Talábriga: Notas Historiográficas

O problema da localização de Talábriga tem sido discutido desde o século XVI. Primeiro pensou-se que ficaria em Cacia ou Aveiro. Depois generalizou-se a convicção de que ficaria na freguesia da Branca (Albergaria-a-Velha). Actualmente, parece demonstrado que Talábriga se situou no Marnel (Águeda). 

 

Pelo meio, diversos investigadores foram propondo outras localizações para a cidade, algumas completamente absurdas: Talavera de La Reina, Tavira, Sôza, Monte da Senhora do Socorro, Viseu, Ul e Vale de Cambra. Por outro lado, têm vindo a acumular-se evidências da existência de outra localidade com o nome de Talábriga na região do Lima.

Nesta página apresentam-se as várias hipóteses que foram sendo levantadas quanto à localização de Talábriga, bem como os autores que as propuseram e as correspondentes referências bibliográficas. 

É uma homenagem a todos quantos se ocuparam deste tema. Pode utilizar o mapa para melhor navegar através do texto.

A figura ao lado apresenta uma cronologia das várias hipóteses que foram sendo lançadas quanto ao problema da localização de Talábriga (séculos XVI a XX).

Mais tres bolas: Cacia, 1586 e 1976; Marnel, 1943

Obviamente, nem sempre é possível, em poucas palavras, descrever os argumentos que cada autor apresentou em favor da hipótese que defendia. Sobre as hipótese principais (Aveiro, Branca e Marnel) estão disponíveis mais alguns detalhes na página sobre o estado da questão. Além disso, estão publicadas três sínteses sobre a historiografia de Talábriga (Rocha Madaíl, 1941; Souto, 1958; Ferreira Neves, 1974).

Além da localização da Talábriga do Vouga, é também contextualizada a bibliografia sobre a Talábriga do Lima.

● **Descrição da tarefa**: Repita sem alterações o trecho do texto sobre Talábriga que vai de "Talábriga: Notas Historiográficas" até "correspondentes referências bibliográficas.", incluindo ambos.

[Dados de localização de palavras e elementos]
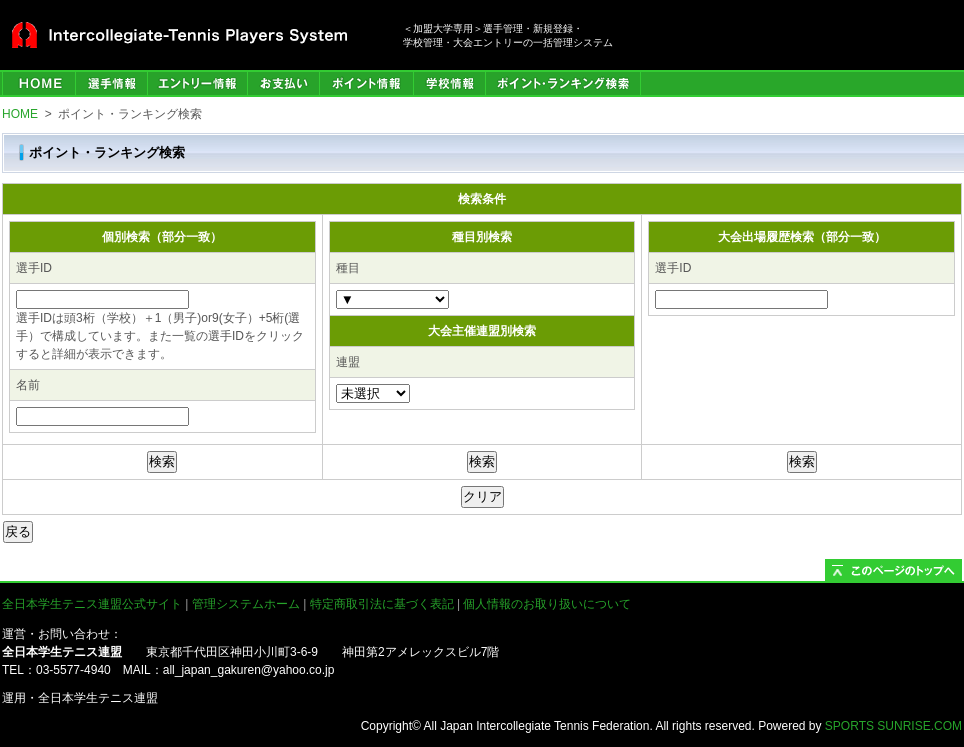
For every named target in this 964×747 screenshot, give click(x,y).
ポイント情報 (366, 83)
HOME (38, 83)
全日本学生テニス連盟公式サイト (92, 604)
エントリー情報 (197, 83)
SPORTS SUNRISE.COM (893, 726)
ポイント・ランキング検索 (563, 83)
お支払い (283, 83)
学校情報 (449, 83)
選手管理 (111, 83)
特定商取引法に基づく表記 (382, 604)
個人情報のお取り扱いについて (547, 604)
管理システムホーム (246, 604)
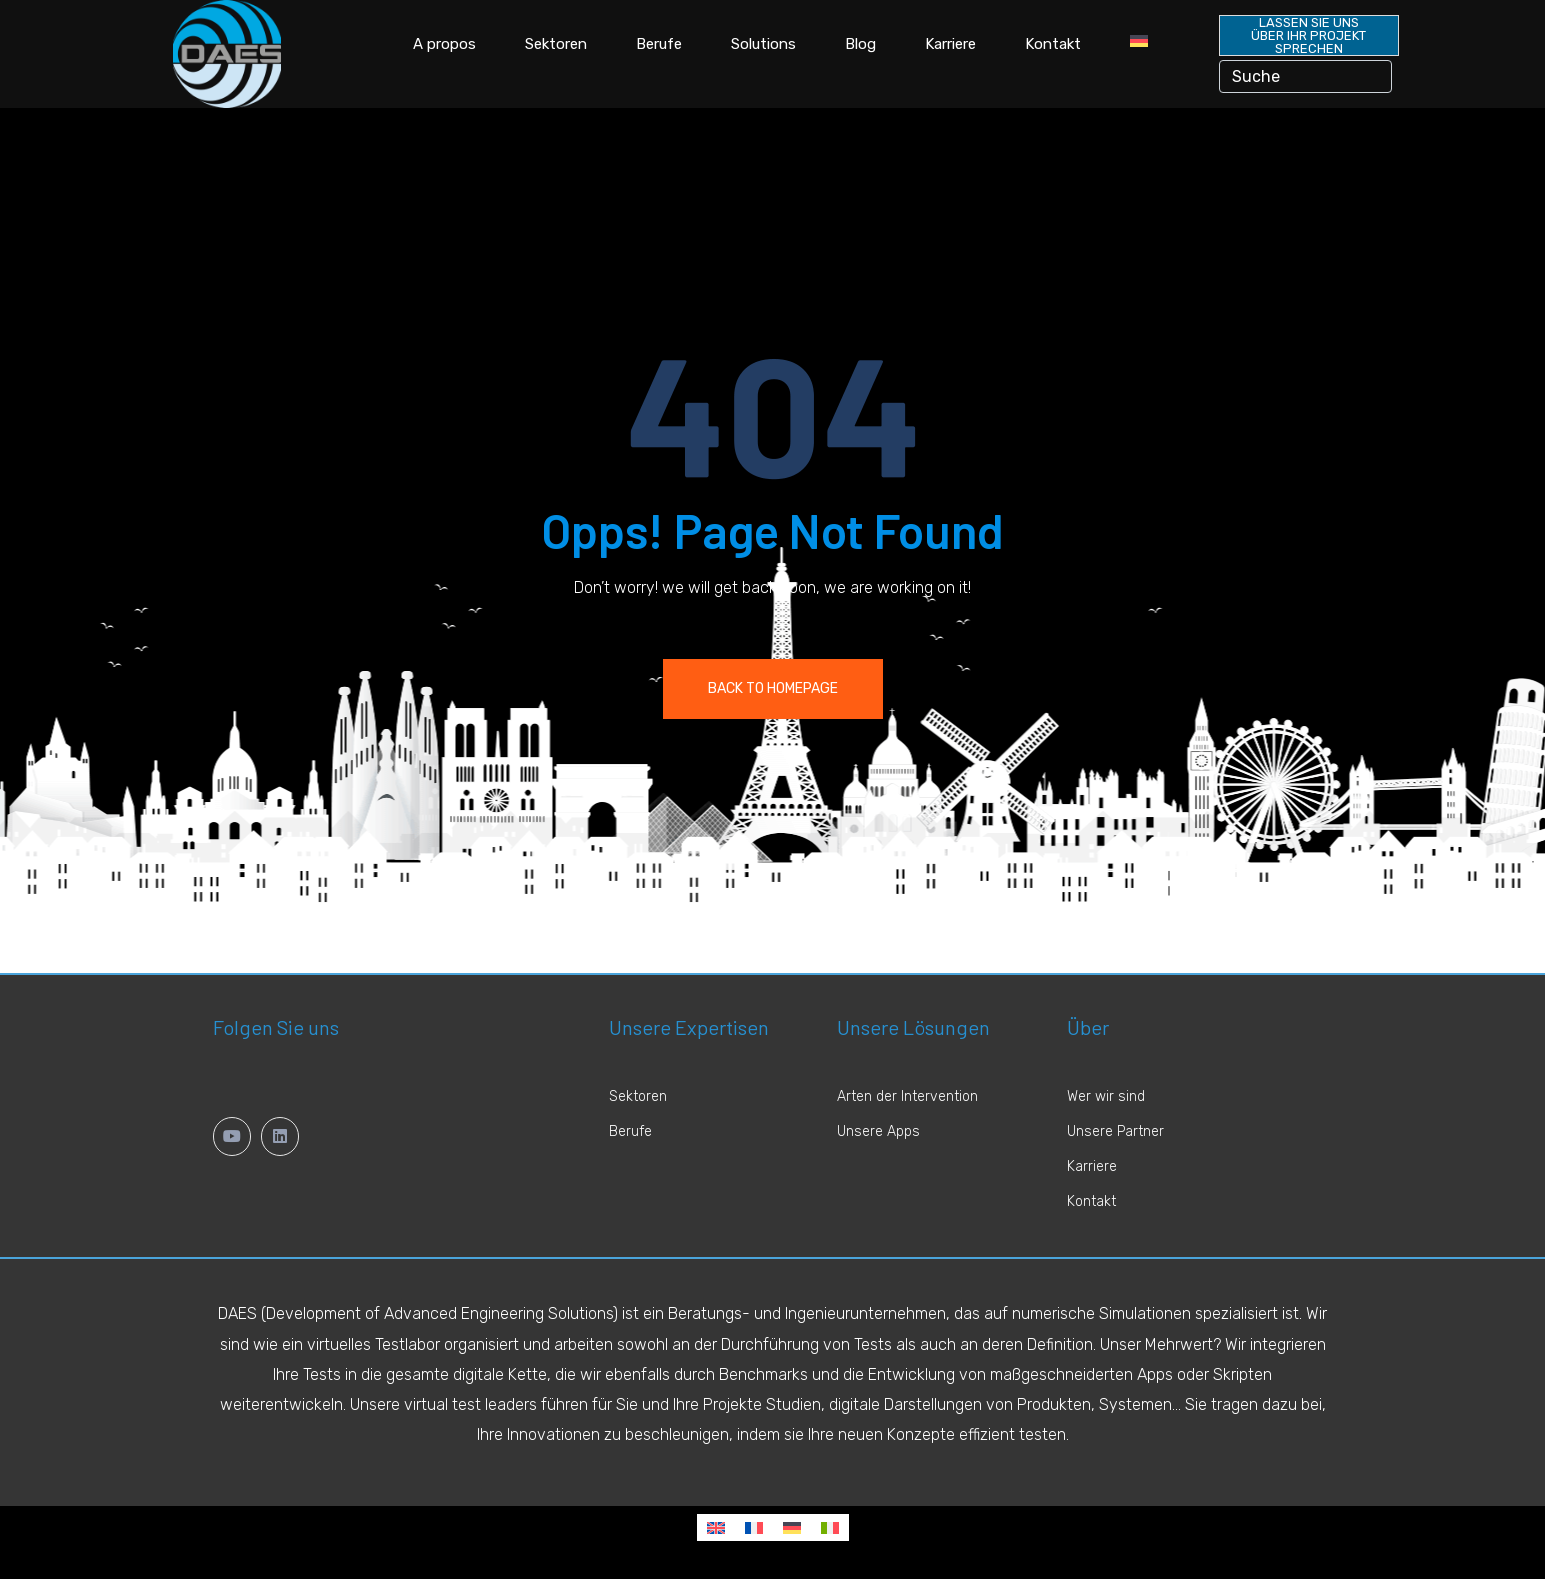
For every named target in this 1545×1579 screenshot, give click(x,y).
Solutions (763, 44)
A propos (444, 44)
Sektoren (556, 44)
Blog (860, 44)
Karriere (950, 44)
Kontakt (1053, 44)
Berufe (659, 44)
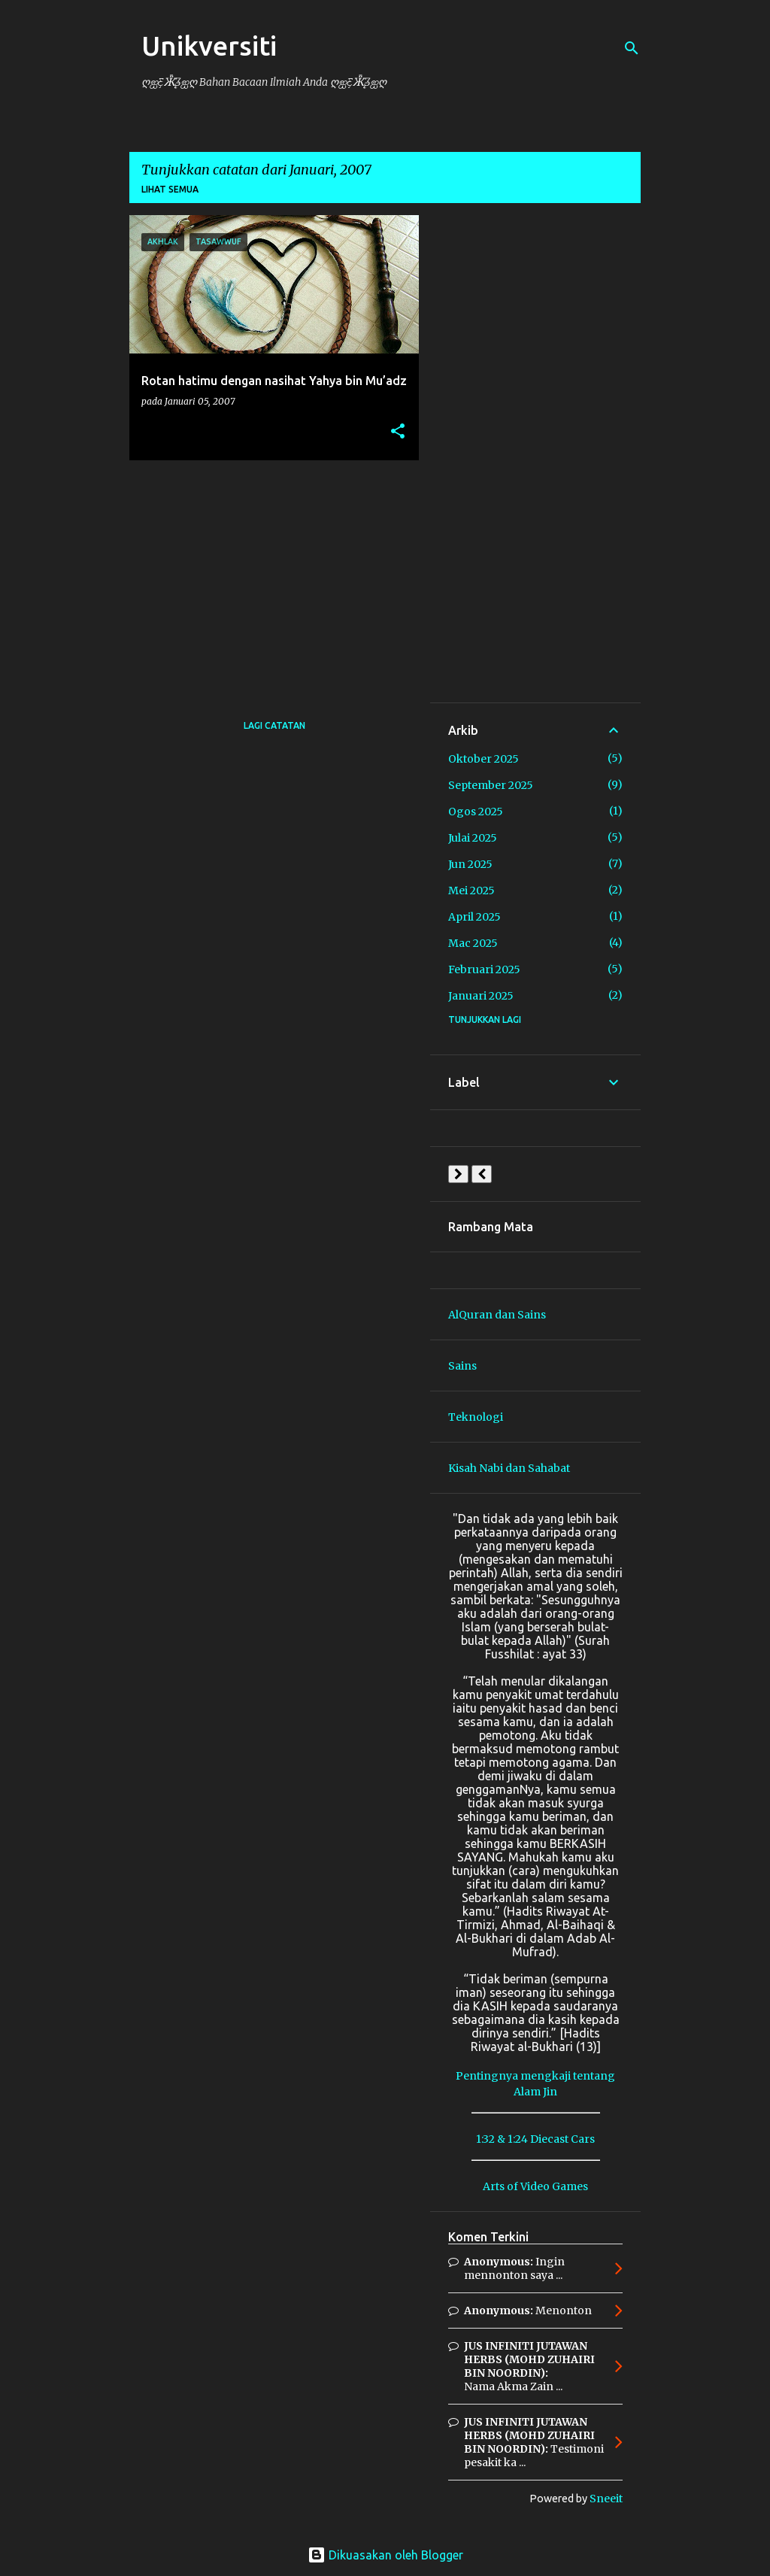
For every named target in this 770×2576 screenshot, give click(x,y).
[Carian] (632, 48)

● **Solução completa**:
Talábriga: Notas Historiográficas

O problema da localização de Talábriga tem sido discutido desde o século XVI. Primeiro pensou-se que ficaria em Cacia ou Aveiro. Depois generalizou-se a convicção de que ficaria na freguesia da Branca (Albergaria-a-Velha). Actualmente, parece demonstrado que Talábriga se situou no Marnel (Águeda). 

 

Pelo meio, diversos investigadores foram propondo outras localizações para a cidade, algumas completamente absurdas: Talavera de La Reina, Tavira, Sôza, Monte da Senhora do Socorro, Viseu, Ul e Vale de Cambra. Por outro lado, têm vindo a acumular-se evidências da existência de outra localidade com o nome de Talábriga na região do Lima.

Nesta página apresentam-se as várias hipóteses que foram sendo levantadas quanto à localização de Talábriga, bem como os autores que as propuseram e as correspondentes referências bibliográficas.